Centenas de manifestantes mascarados contra a imigração bloquearam o acesso ao Porto de Dover no sábado, 5 de setembro de 2026, paralisando o terminal de balsas e causando um engarrafamento de 6 km. As travessias para Calais e Dunquerque foram adiadas até a polícia dispersar o grupo por volta do meio-dia.
O que aconteceu no Porto de Dover em 5 de setembro?
No início da manhã, centenas de homens vestidos de preto e com máscaras faciais se reuniram nas estradas de acesso ao terminal. Testemunhas afirmaram que gritavam palavras de ordem como “De quem são as ruas? Nossas ruas” e “Parem os barcos”. O protesto foi compartilhado em canais ligados ao ativista de extrema direita Tommy Robinson. A ação ecoou protestos anteriores de extrema direita em cidades do Reino Unido voltados contra a política de migração.
A Polícia de Kent classificou o evento como um distúrbio “espontâneo”, mas alguns legisladores questionaram a falta de preparo. Não houve prisões nem violência, embora o bloqueio tenha sido considerado intimidador.
Como o protesto afetou balsas e viajantes?
Com os homens na estrada, o acesso às balsas para Calais e Dunquerque ficou difícil. Viajantes ficaram impedidos de entrar ou sair do porto, gerando filas de quilômetros. A P&O Ferries informou que o acesso foi restaurado ao meio-dia e que passageiros que perdessem a viagem poderiam usar a próxima travessia.
Um ônibus holandês com turistas que voltavam de Devon e Cornwall ficou preso no congestionamento. O motorista Henk Achterstraat disse à NOS: “Perdemos o barco das 10h, mas o clima é bom. Estamos tomando café ao sol enquanto outros usam o banheiro do ônibus. Estamos longe do protesto, então assistimos à transmissão ao vivo no YouTube. Parece assustador.”
Contexto anti-imigração e travessias do Canal em 2026
A crise das travessias do Canal em pequenos barcos intensifica o debate político no Reino Unido. Até 1º de setembro de 2026, 16.513 pessoas cruzaram o Canal este ano, queda de 43% ante 2025. Porém, contrabandistas adaptam-se à vigilância e colocam mais pessoas em embarcações precárias. Em meados de agosto, um barco de borracha de 15 metros com 230 pessoas foi interceptado, o maior já visto; o recorde anterior era de 165 em julho. O governo trabalhista atribui a queda à cooperação com a França, enquanto Nigel Farage chama requerentes de asilo de “invasão”, o que críticos dizem alimentar protestos como o de sábado.
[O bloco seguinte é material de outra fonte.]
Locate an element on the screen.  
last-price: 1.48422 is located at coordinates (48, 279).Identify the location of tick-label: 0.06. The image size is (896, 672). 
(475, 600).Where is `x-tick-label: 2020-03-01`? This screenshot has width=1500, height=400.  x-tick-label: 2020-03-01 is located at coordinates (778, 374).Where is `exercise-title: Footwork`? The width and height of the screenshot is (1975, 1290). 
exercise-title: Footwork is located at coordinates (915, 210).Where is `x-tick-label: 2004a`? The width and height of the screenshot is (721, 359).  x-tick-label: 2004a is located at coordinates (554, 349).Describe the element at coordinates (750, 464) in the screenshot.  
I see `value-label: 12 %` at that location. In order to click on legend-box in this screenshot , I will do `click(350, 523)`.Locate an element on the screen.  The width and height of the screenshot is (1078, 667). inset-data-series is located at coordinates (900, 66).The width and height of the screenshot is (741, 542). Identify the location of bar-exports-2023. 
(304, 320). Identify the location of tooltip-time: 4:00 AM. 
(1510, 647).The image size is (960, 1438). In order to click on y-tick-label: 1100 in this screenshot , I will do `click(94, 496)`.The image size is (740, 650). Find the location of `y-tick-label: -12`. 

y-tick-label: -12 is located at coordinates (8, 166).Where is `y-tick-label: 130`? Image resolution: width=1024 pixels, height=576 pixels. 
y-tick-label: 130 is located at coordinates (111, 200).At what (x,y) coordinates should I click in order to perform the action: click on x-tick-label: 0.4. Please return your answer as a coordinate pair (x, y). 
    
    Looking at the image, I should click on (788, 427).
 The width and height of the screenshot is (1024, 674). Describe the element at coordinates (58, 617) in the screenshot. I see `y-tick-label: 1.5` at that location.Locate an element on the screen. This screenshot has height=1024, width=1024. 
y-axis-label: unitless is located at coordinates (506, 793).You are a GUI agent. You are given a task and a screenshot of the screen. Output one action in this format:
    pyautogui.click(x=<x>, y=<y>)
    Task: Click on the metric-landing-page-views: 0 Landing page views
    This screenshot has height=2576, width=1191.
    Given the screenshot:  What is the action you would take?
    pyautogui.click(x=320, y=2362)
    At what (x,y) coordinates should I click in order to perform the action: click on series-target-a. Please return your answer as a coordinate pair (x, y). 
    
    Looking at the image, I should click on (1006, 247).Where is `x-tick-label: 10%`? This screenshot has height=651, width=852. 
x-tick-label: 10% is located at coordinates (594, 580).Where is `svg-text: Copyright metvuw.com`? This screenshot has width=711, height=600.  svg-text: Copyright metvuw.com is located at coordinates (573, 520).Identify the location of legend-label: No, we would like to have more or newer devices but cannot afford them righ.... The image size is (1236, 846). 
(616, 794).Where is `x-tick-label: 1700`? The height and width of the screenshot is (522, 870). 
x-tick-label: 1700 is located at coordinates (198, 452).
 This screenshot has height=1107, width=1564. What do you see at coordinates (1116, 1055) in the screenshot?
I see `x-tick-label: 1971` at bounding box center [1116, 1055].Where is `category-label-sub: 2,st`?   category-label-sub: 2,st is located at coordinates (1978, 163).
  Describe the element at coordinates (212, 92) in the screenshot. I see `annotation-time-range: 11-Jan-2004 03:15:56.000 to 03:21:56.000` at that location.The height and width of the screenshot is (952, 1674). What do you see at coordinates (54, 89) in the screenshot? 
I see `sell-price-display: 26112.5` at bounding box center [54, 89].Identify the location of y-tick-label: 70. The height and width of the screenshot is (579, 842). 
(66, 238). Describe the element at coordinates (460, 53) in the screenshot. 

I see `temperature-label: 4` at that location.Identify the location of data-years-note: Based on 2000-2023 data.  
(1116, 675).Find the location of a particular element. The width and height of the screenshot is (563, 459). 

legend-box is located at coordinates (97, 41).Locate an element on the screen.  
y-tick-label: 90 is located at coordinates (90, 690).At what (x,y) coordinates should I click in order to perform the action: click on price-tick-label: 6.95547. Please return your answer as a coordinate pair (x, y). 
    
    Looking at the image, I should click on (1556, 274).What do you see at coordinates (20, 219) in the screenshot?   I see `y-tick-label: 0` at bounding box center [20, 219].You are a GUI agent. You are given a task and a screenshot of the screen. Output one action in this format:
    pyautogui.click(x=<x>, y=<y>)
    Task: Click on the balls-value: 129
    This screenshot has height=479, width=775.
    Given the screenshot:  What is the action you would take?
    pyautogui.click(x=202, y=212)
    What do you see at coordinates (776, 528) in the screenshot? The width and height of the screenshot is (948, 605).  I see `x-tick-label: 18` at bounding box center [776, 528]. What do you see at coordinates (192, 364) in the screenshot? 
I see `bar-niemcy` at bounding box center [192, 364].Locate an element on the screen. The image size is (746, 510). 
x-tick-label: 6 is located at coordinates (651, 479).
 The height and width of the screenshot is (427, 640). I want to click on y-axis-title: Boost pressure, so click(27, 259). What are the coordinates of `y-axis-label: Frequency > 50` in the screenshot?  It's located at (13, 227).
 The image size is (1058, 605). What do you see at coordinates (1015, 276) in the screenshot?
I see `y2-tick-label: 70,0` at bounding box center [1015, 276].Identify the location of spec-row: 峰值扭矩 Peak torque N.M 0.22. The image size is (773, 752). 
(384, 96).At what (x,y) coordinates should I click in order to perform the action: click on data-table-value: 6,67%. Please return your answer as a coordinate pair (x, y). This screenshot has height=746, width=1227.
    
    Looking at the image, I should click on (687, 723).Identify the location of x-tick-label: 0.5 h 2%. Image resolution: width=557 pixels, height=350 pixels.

Reação e impacto do bloqueio
O deputado trabalhista Mike Tapp, de Dover, criticou o ato: “Estou farto desses idiotas causando interrupção. Vão para casa, aproveitem o fim de semana ou arrumem um emprego.” Sir Roger Gale chamou a manifestação de “claramente orquestrada”. O grupo Hope Not Hate afirmou que a rede Patriot Platform organizou o protesto. O governo britânico condenou o bloqueio como algo além do protesto pacífico. O caso também evidenciou tensões sobre leis de ordem pública e protesto na Inglaterra. À tarde, os manifestantes se dispersaram perto da estação de Dover Priory e o porto voltou ao normal.
FAQ: Protesto anti-imigração no Porto de Dover
O que aconteceu no Porto de Dover em 5 de setembro de 2026? Centenas de homens mascarados bloquearam as vias de acesso ao porto, gritando “Parem os barcos”, causando 6 km de engarrafamento e atrasos nas balsas até o meio-dia.
Por que os manifestantes bloquearam o porto? Foi um protesto anti-imigração contra a travessia de migrantes em pequenos barcos pelo Canal.
Houve prisões? Não houve prisões nem violência relatada, mas o bloqueio foi considerado intimidante.
Quantas pessoas cruzaram o Canal em pequenos barcos em 2026? Até 1º de setembro, 16.513 pessoas fizeram a travessia, queda de 43% em relação a 2025.
Qual foi a maior travessia em pequenos barcos? Um barco de 15 metros com 230 pessoas foi interceptado em meados de agosto, recorde absoluto.